To my eyes at first it was just another village where I might beg a scrap of bread to eat—but then, I did not yet know why, my heart trembled and began to howl. And then I saw—that cowshed, it was—yes, it was where I had suckled at my mother’s belly before she had stuck her hungry head into the bear trap after the bait. Before she was killed. And that was the very farmhouse where the fat woman had given me many curses and a few scraps. And that cottage…

That was the cottage where the witch lived. On the breeze I smelled soot and lavender.

On the breeze also, I heard the sound of weeping.

I wanted to trot on to the cowshed, for it was home of a sort. I knew I would never see my mother again, but my heart yearned for…something.

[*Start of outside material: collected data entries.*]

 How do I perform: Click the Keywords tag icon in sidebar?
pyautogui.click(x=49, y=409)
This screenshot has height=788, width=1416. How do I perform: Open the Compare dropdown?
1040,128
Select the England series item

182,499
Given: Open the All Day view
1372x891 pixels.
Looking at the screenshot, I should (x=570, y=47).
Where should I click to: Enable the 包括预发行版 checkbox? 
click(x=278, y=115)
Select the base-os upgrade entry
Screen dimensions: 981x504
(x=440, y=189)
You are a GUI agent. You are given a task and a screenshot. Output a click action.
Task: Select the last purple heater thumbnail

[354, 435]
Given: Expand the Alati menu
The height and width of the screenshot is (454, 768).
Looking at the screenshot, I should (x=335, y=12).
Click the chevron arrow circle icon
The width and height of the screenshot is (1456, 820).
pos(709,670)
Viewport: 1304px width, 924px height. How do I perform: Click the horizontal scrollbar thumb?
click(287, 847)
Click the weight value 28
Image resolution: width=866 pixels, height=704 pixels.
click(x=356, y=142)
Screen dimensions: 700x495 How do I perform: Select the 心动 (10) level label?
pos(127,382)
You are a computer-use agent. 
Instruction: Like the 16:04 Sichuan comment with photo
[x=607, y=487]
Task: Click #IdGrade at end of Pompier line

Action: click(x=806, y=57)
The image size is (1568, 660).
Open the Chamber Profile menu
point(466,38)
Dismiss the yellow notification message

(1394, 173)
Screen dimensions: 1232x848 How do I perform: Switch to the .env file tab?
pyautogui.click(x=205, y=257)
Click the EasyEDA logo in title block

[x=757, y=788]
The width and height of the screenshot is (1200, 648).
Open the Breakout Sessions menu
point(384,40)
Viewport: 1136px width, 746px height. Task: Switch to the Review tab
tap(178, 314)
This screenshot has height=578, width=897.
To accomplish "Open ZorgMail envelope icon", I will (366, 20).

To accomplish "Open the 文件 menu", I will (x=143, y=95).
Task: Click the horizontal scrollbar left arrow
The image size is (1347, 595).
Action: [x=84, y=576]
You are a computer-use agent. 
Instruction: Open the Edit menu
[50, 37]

Perhaps I might find some of my litter mates still there?

But—that soft, weary, sobbing—who was weeping?

That tired, muted sound would not let me pass the cottage by. My heart would not let me. Limping with soreness from the stony road, I turned and trotted that way.

On the grassy hill behind the cottage, under a huge oak tree with its limp leaves hanging, I found the bent old woman on her knees, hunched over something that lay on the ground, black.